In the listing below, find every line with the string "agent" and pull it out.
Segment Start: Material supplied
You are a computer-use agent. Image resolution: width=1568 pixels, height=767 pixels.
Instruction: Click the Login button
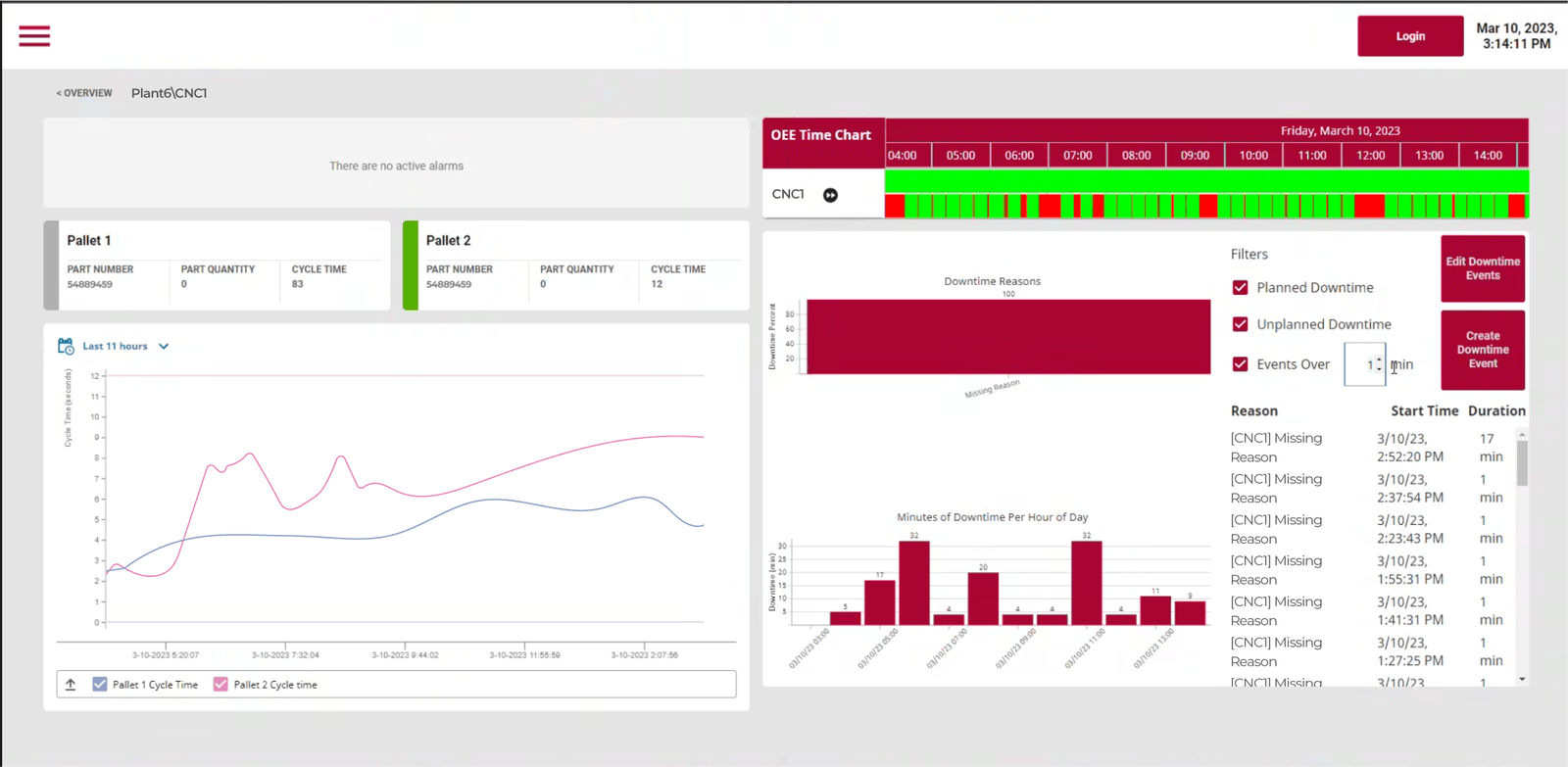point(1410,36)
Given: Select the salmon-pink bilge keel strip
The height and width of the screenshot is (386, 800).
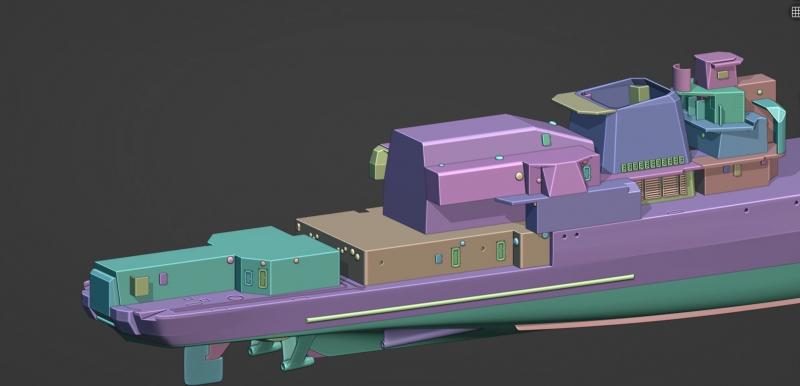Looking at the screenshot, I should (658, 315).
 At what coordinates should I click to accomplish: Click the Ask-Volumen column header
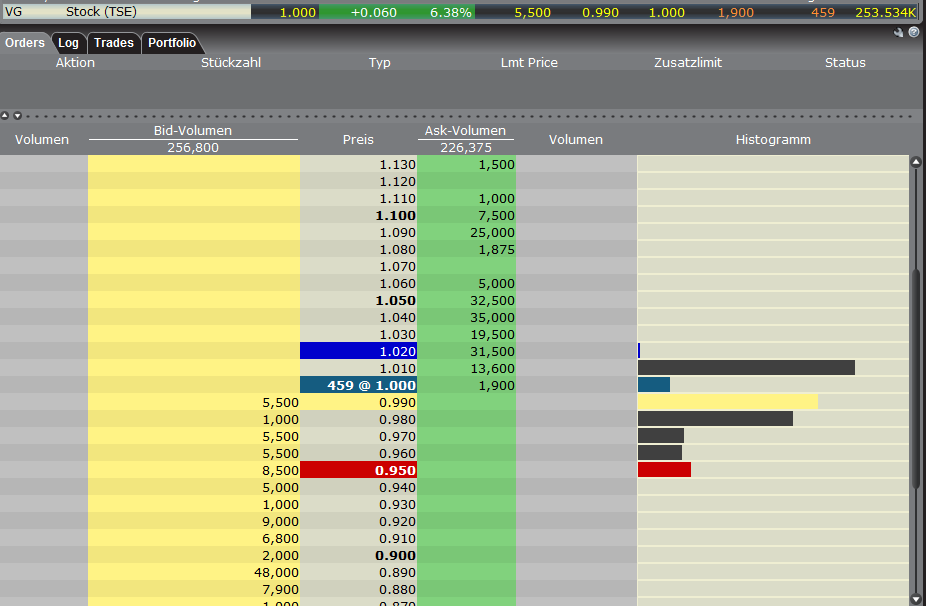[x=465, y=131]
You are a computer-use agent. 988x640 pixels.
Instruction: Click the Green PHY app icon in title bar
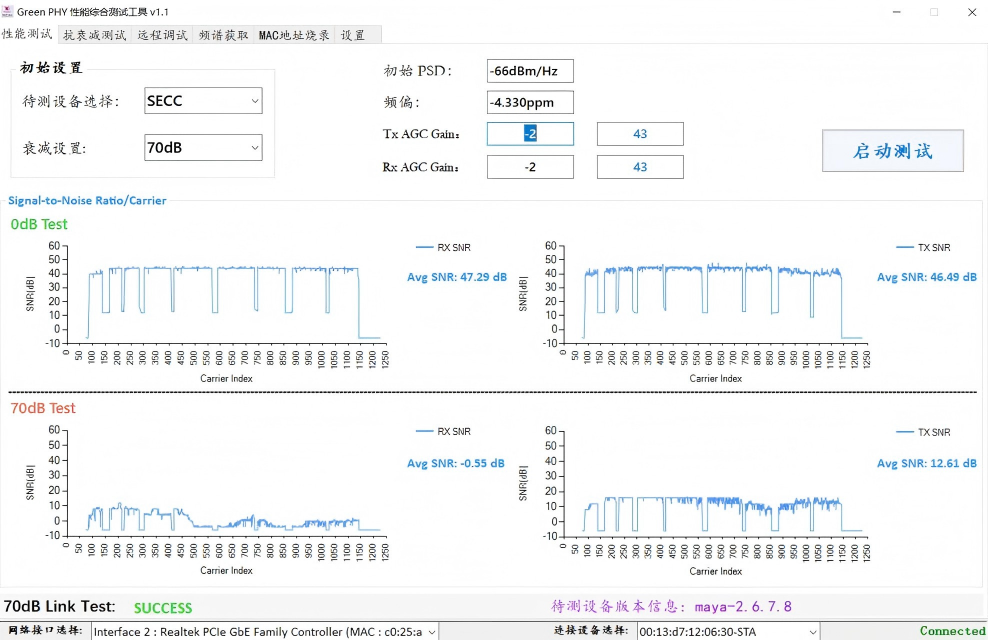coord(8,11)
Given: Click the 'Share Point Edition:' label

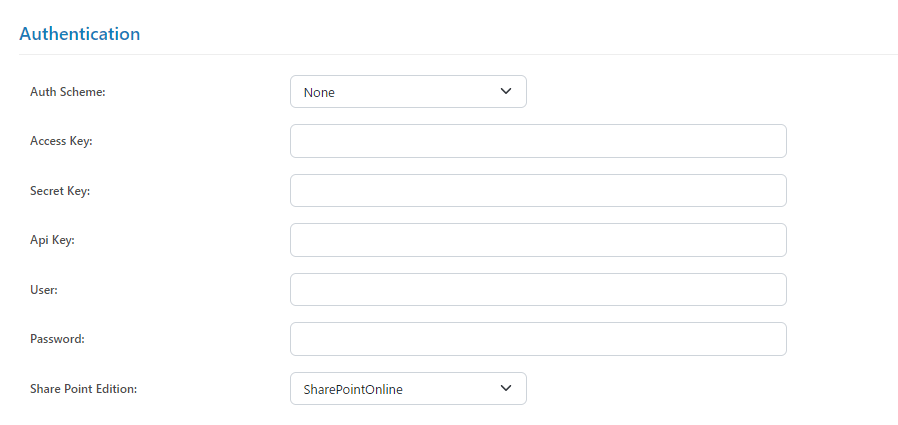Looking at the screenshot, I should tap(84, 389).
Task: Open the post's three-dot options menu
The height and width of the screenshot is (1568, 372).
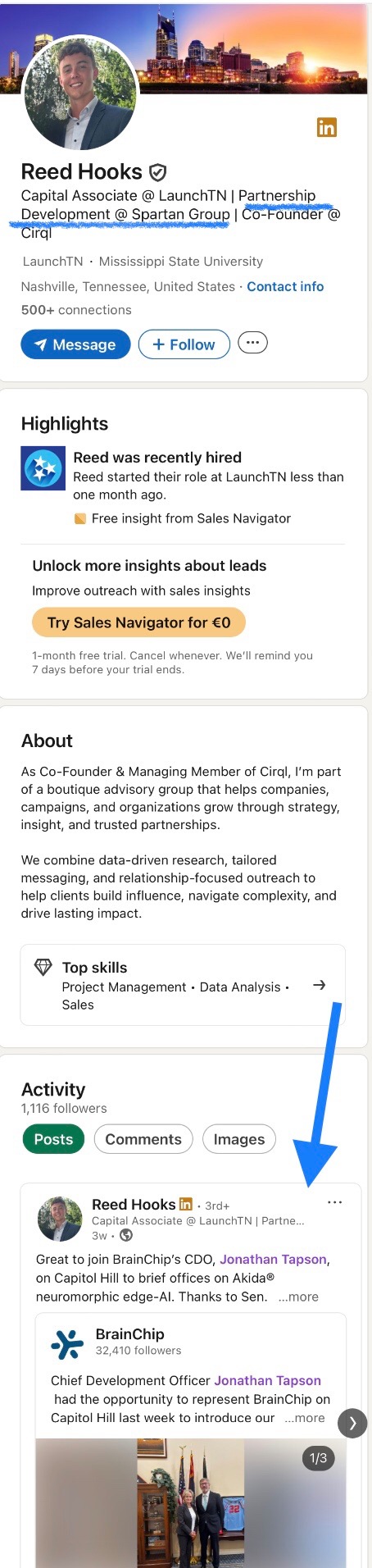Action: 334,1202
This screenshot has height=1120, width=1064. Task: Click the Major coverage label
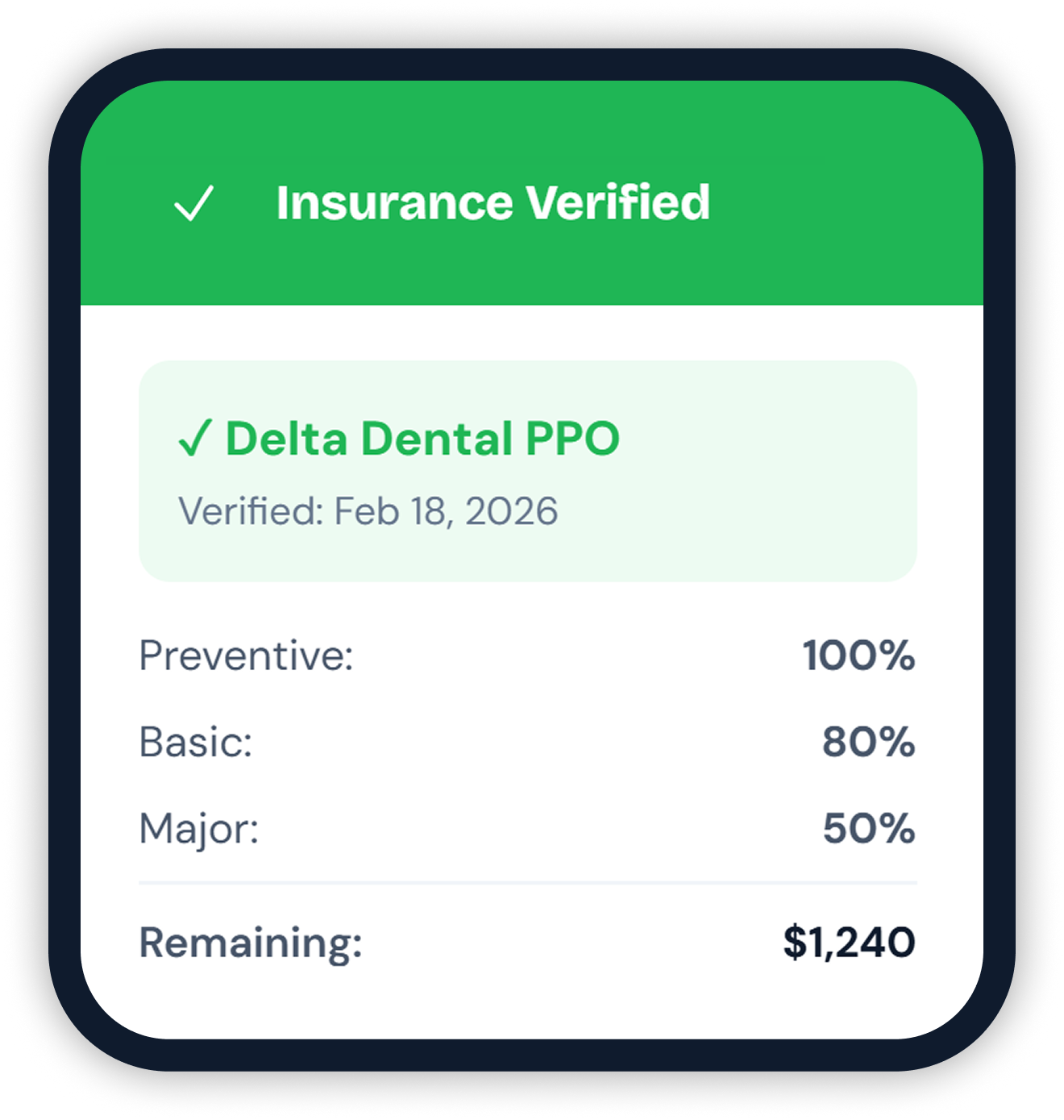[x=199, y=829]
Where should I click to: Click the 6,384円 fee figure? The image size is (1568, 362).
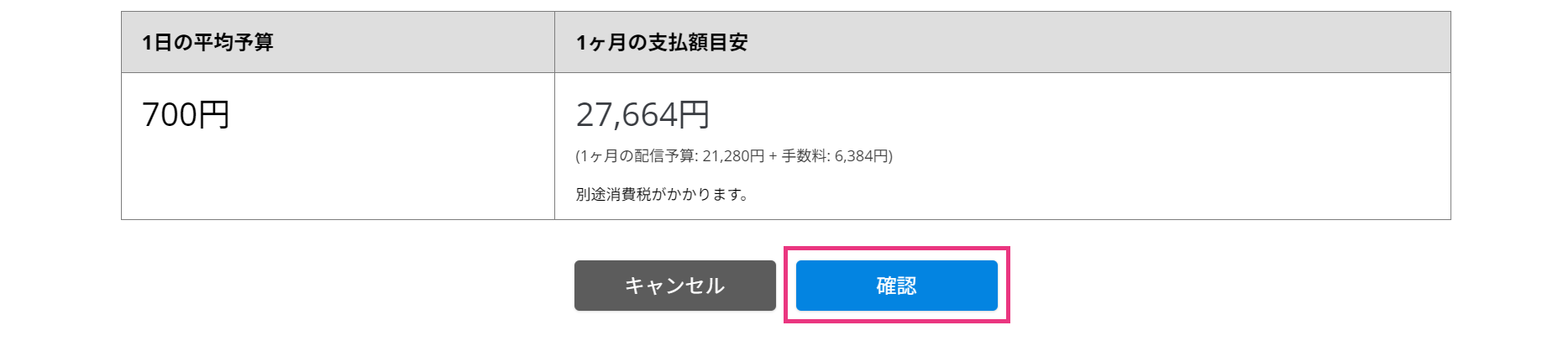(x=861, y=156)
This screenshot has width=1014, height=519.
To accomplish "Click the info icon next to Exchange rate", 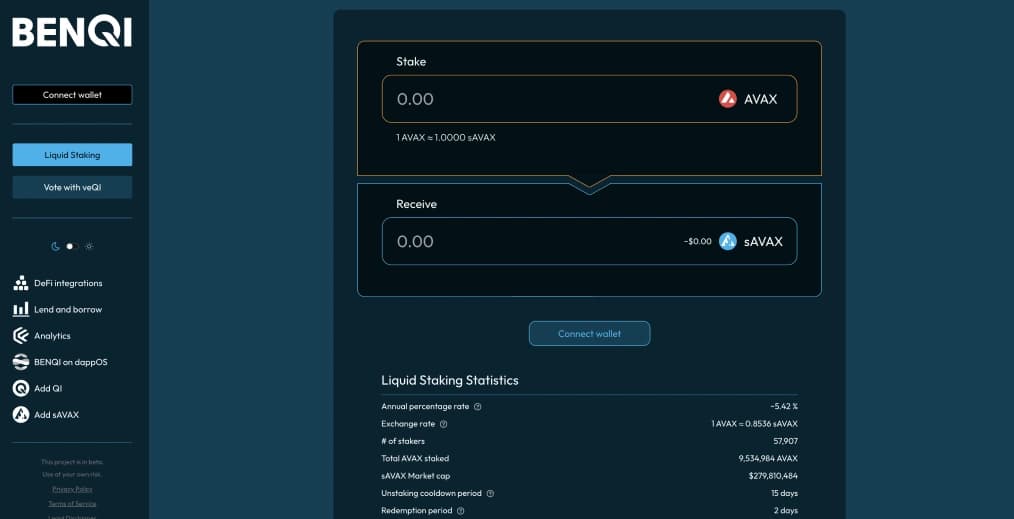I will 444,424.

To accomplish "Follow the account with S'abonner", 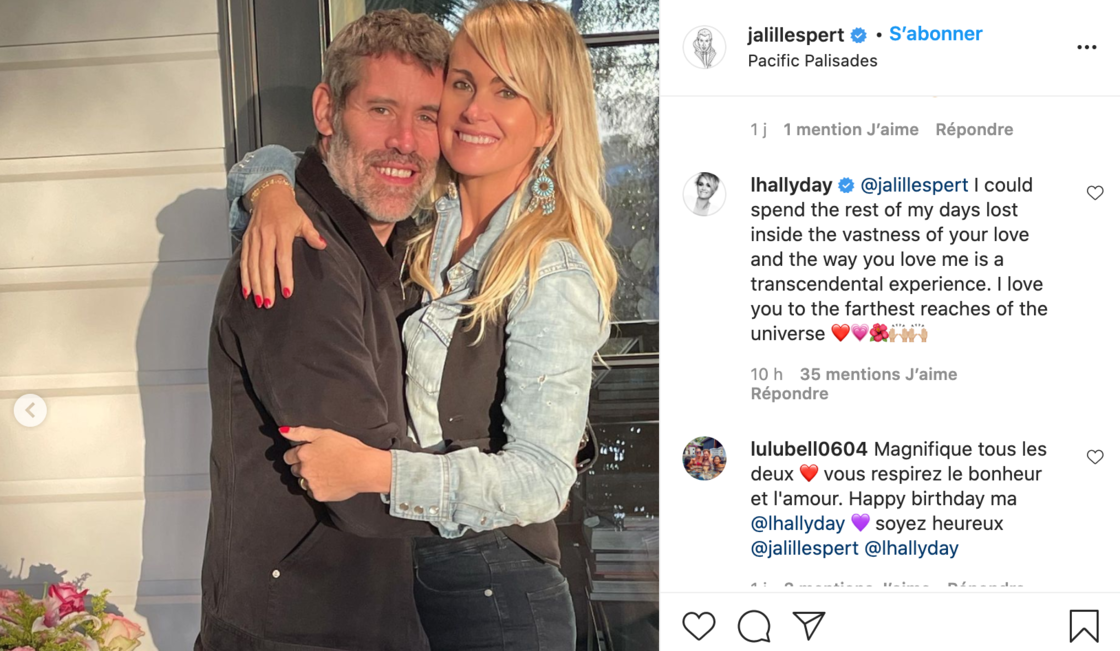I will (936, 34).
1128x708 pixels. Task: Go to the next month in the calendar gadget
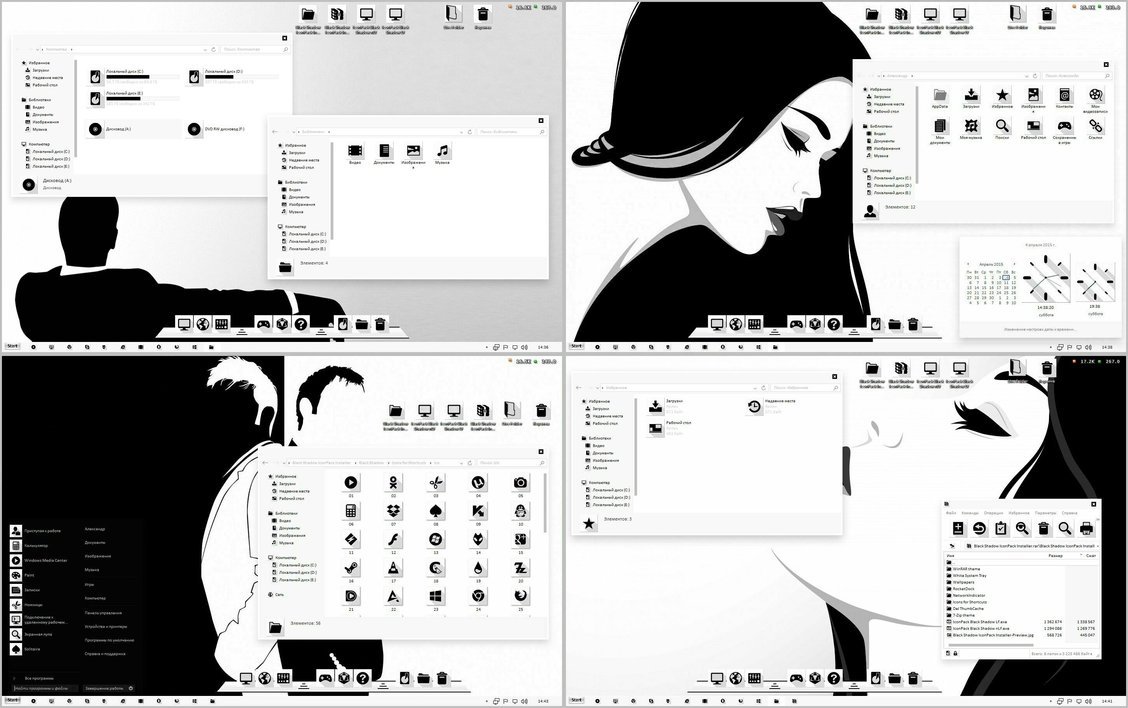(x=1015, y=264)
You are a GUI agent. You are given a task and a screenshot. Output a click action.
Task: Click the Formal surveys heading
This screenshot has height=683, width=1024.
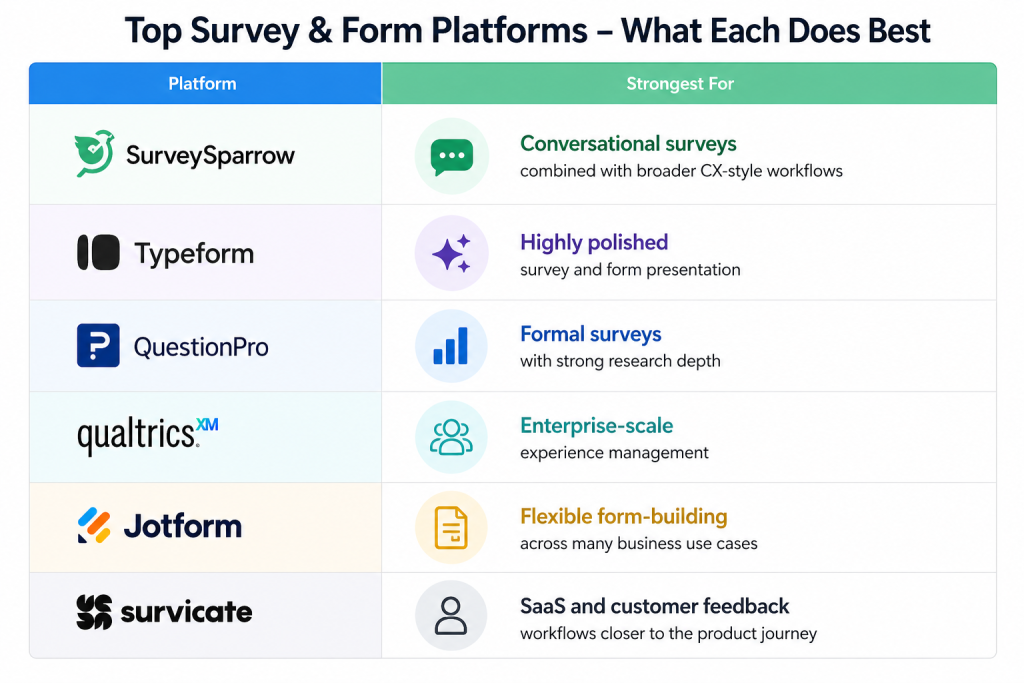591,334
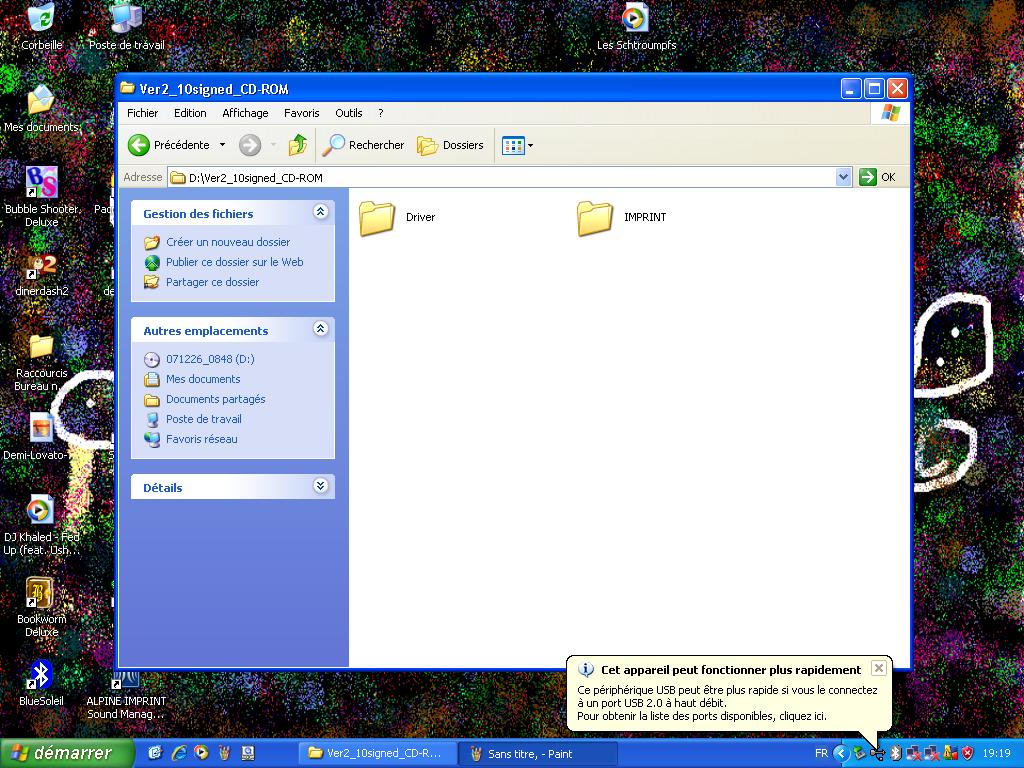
Segment End: Material supplied
Result
You are a computer-use agent. Image resolution: width=1568 pixels, height=767 pixels.
You are a computer-use agent. 988x640 pixels.
You are a GUI agent. You are given a task and a screenshot. Output a click action.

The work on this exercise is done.